WHAT THE TASK ASKS:
Each line from the one containing "Viewport: 1430px width, 578px" to the end of the data must be copied exactly, the first and last included; no other lines and no pictures belong in the copy.

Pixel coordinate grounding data
====================

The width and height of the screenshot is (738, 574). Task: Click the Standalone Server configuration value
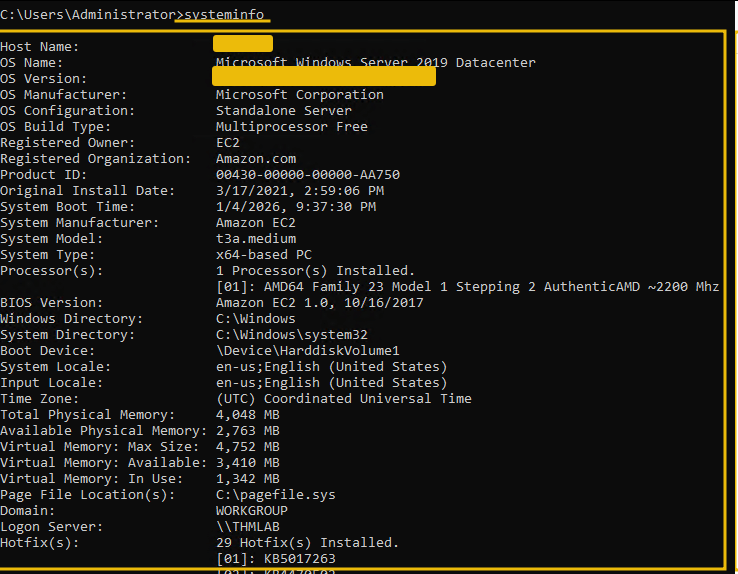(x=283, y=111)
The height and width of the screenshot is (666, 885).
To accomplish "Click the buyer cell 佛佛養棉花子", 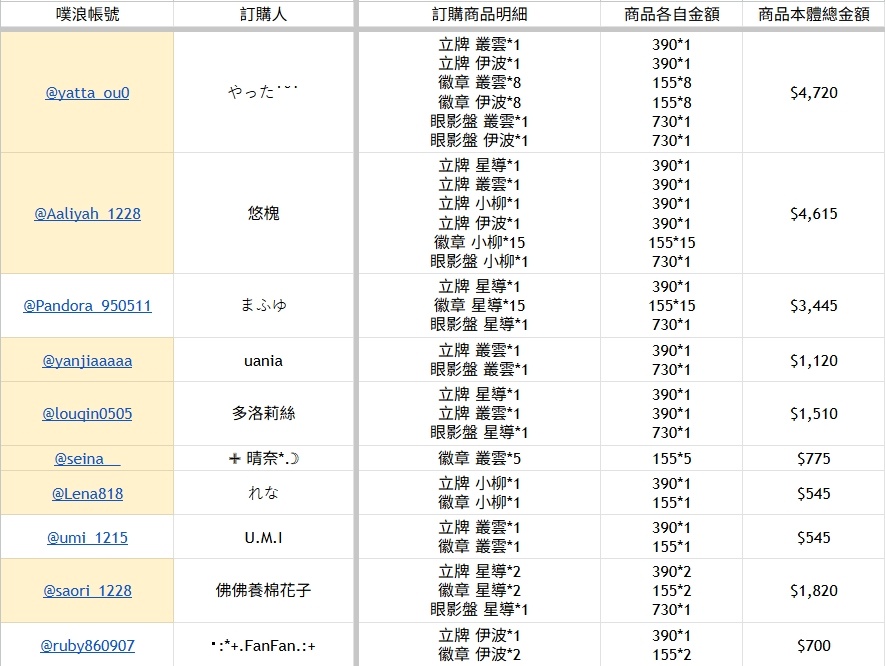I will coord(264,591).
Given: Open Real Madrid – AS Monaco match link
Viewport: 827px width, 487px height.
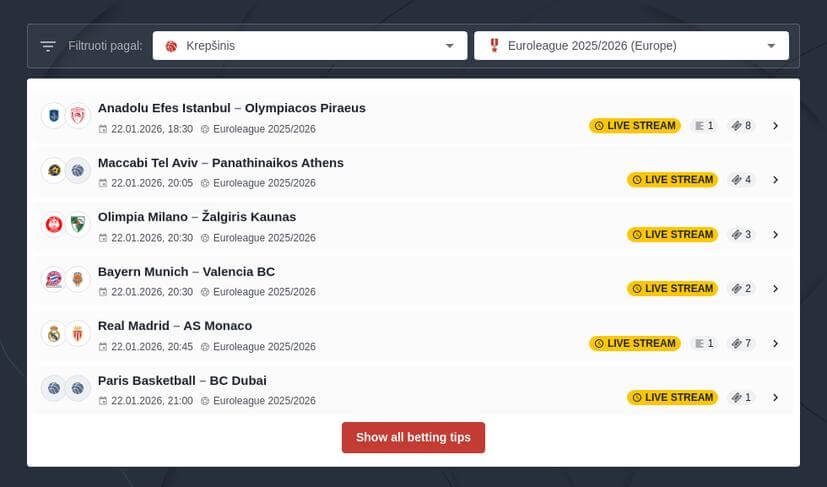Looking at the screenshot, I should (175, 326).
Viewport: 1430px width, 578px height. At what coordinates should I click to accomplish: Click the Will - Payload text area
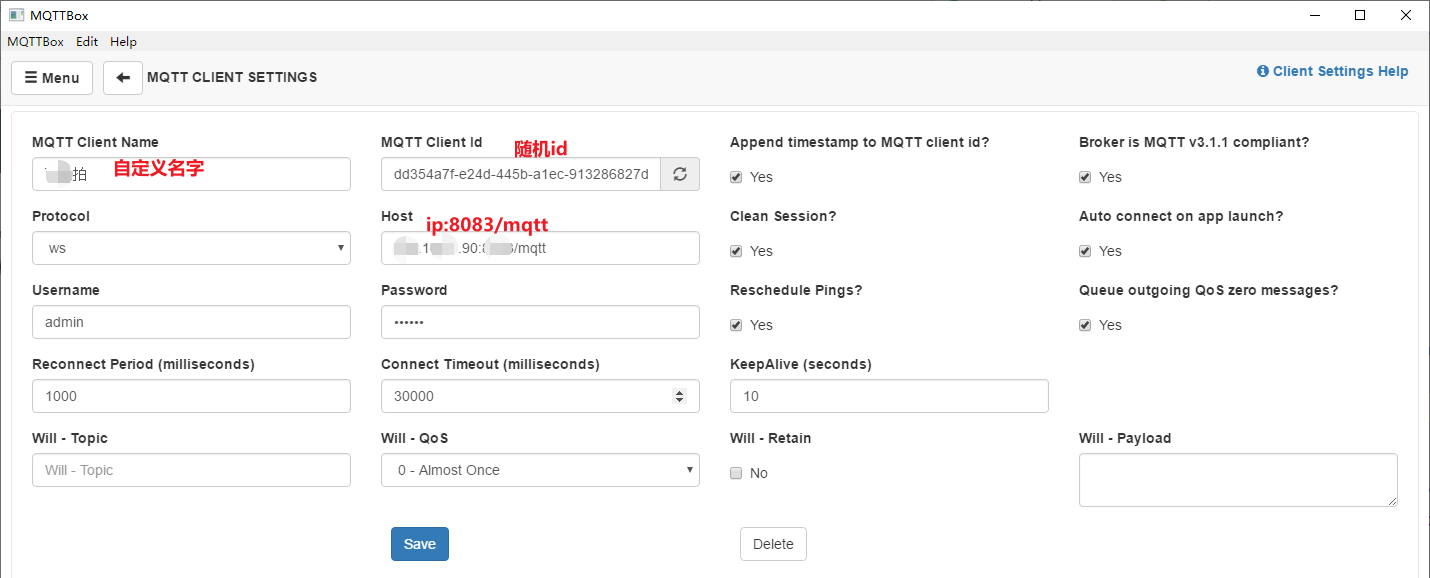pos(1238,480)
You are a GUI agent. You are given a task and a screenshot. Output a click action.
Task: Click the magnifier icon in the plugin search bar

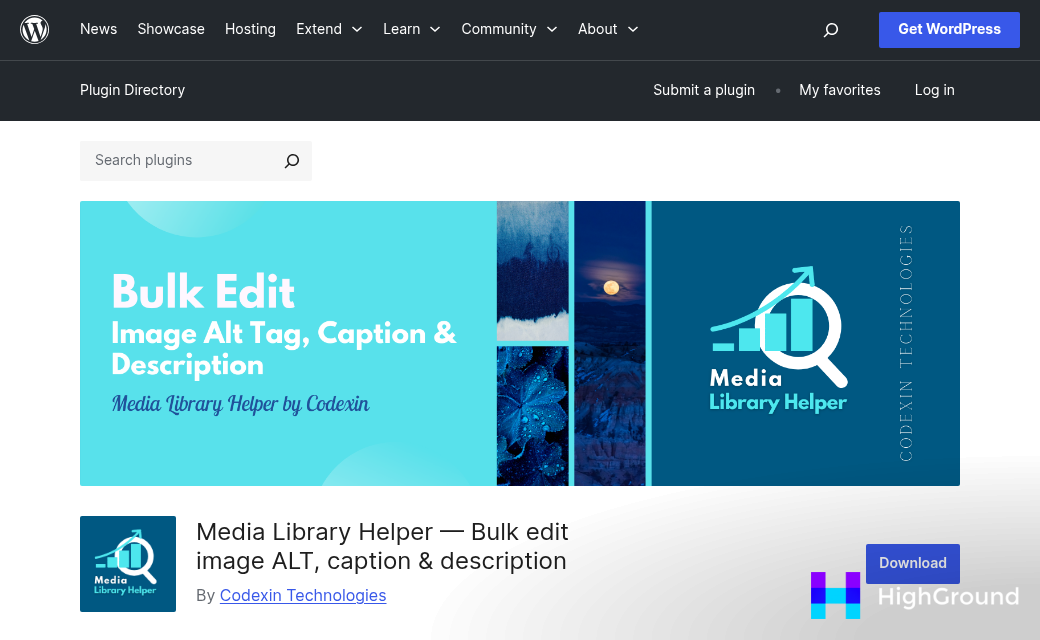point(291,160)
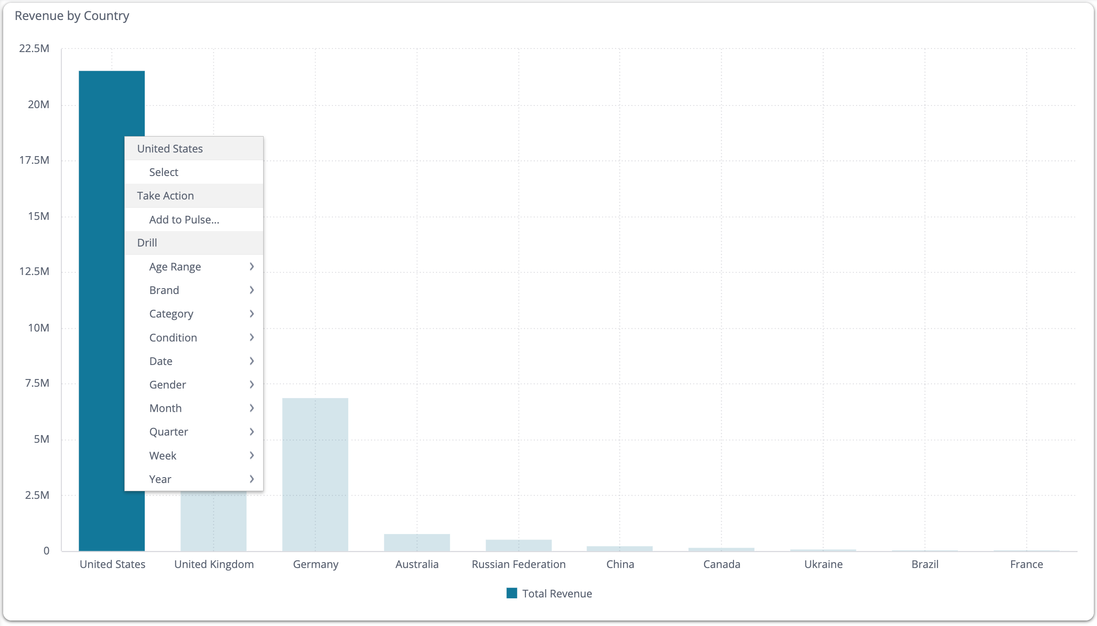1097x626 pixels.
Task: Click the United Kingdom axis label
Action: click(x=214, y=565)
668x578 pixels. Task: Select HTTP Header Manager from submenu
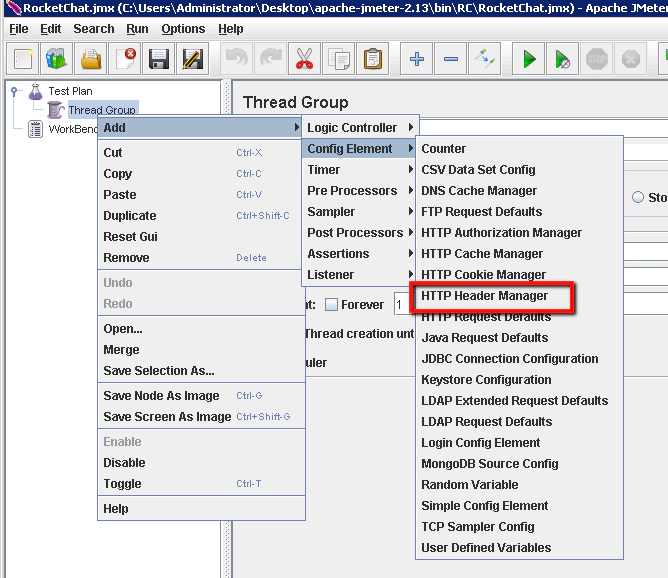coord(485,296)
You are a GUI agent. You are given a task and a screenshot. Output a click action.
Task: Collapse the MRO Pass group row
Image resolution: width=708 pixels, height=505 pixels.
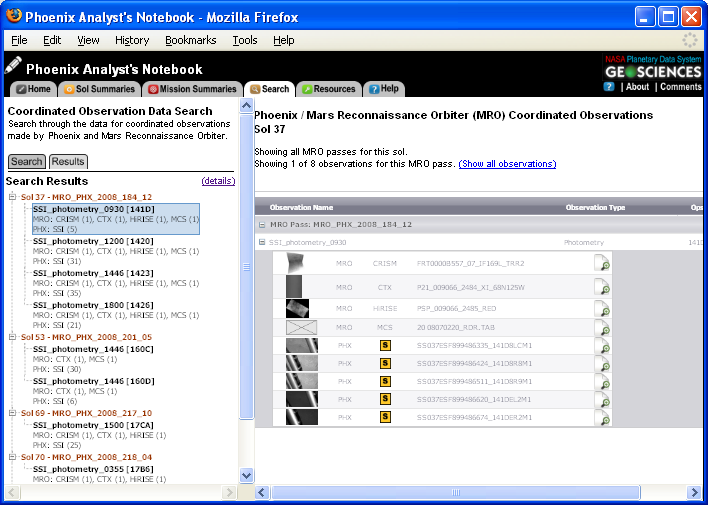(x=263, y=225)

====================

RESULT FOR THIS EXERCISE:
Viewport: 1430px width, 578px height. At what coordinates should I click to accomplish: Click the Will - Payload text area
pos(1238,480)
You are a GUI agent. You are given a task and a screenshot. Output a click action.
Task: Click the magnifier icon in the plugin search bar

point(291,160)
1097x626 pixels.
Task: Click the United Kingdom axis label
Action: click(x=214, y=565)
668x578 pixels. Task: Select HTTP Header Manager from submenu
coord(485,296)
You are a GUI agent. You are given a task and a screenshot. Output a click action.
Task: Collapse the MRO Pass group row
Image resolution: width=708 pixels, height=505 pixels.
(x=263, y=225)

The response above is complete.